Спрашиваете, что дальше было? А было дальше вот что. Пробовали они нас наскоком взять — нет, не идет дело: по болотцу конь шагом двигается, вязнет, а всадники под пулю попадают. Рассыпались в цепь, окружили нас, стали кольцо сжимать. А нам что — сжимай, нам все равно пропадать.

И такая их, видно, досада взяла, неохота им, видно, из-за четырех человек на рожон лезть, так решили измором взять. Ручной пулемет притащили, и пошла такая пальба, что подумаешь — между собой два батальона бой ведут. Ну, через несколько часов патроны у нас стали на исходе, и Васька из строя выбыл, пуля ему плечо прохватила. В общем дела — конец.

Только вдруг слышим мы, что из-за леса затакал пулемет. Повскакали петлюровцы: глядим мы — от опушки люди бегут… Мать честная, богородица лесная, да ведь это же наши! Оказывается, прибежали к им в деревню пастухи и докладывают, что идет у нас настоящий бой. Наши было даже не поверили сначала. Какой бой, с кем бой, когда рядом ни одной красной части нет…

Ну, вот и всё. А говорю я это вот к чему, — закончил Сережка Чубатов. — За это самое дело нам ордена дали. Значит, как бы за храбрость. А верно ли, что за храбрость, — об этом я сам себя часто спрашиваю и так думаю: какая же тут храбрость, если просто помирать неохота и старались мы оттянуть это дело, покуда патрон не хватит! Просто, по-моему, за здравый смысл дали. То есть раз и так и эдак конец выходит, то помри ты лучше за что-нибудь, чем ни за что, — помри толком, чтобы от этого красным польза была, а белым вред. Я только так и понимаю, и, когда мне напоминают теперь: «Сережка, да ты ведь герой», — мне даже как-то неловко становится.

Холера тебя возьми, да какой же я герой, когда просто так надо было, а никак иначе нельзя!

Но ребята, дослушав рассказ, даже головами замотали, а комсомолец Мишка Заплатин сказал нерешительно:

— Так вот, по-моему, Сережа, это героизм и есть… когда человеку плохо приходится, а он еще думает, как бы помереть не задаром. Вот если бы все…
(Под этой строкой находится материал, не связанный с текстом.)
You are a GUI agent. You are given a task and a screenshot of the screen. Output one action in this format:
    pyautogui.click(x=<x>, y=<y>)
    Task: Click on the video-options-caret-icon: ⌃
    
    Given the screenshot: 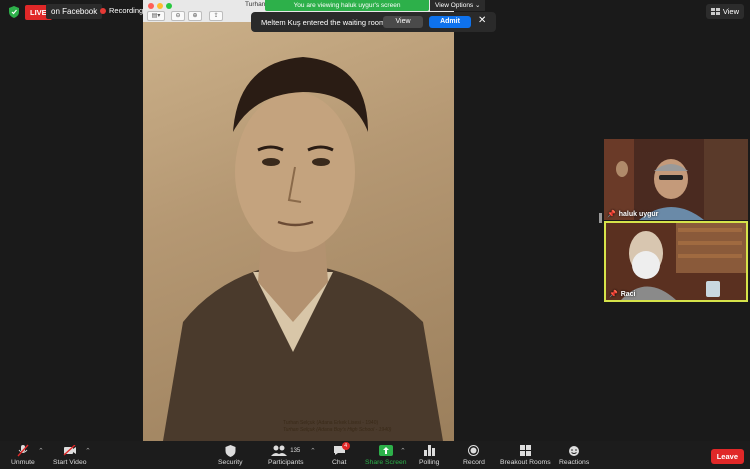 What is the action you would take?
    pyautogui.click(x=88, y=451)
И начались тогда жаркие споры между ребятами. Глаза заблестели, волнуются, горячатся, и каждый хочет доказать свое, и видно, что каждый надеется доказать это не столько словами, сколько делом в огневых решительных схватках славного будущего.

1927

Левка Демченко

Случай первый

Был этот Демченко, в сущности, неплохим красноармейцем. И в разведку часто хаживал, и в секреты становиться вызывался.

Только был этот Демченко вроде как с фокусом. Со всеми ничего, а с ним обязательно уж что-нибудь да случится: то от своих отстанет, то заплутается, то вдруг исчезнет на день, на два и, когда ребята по нем и поминки-то справлять кончат, вывернется вдруг опять и, хохоча отчаянно, бросит наземь замок от петлюровского пулемета или еще что-либо, рассказывая при этом невероятные истории о своих похождениях. И поверить было ему трудно, и не поверить никак нельзя.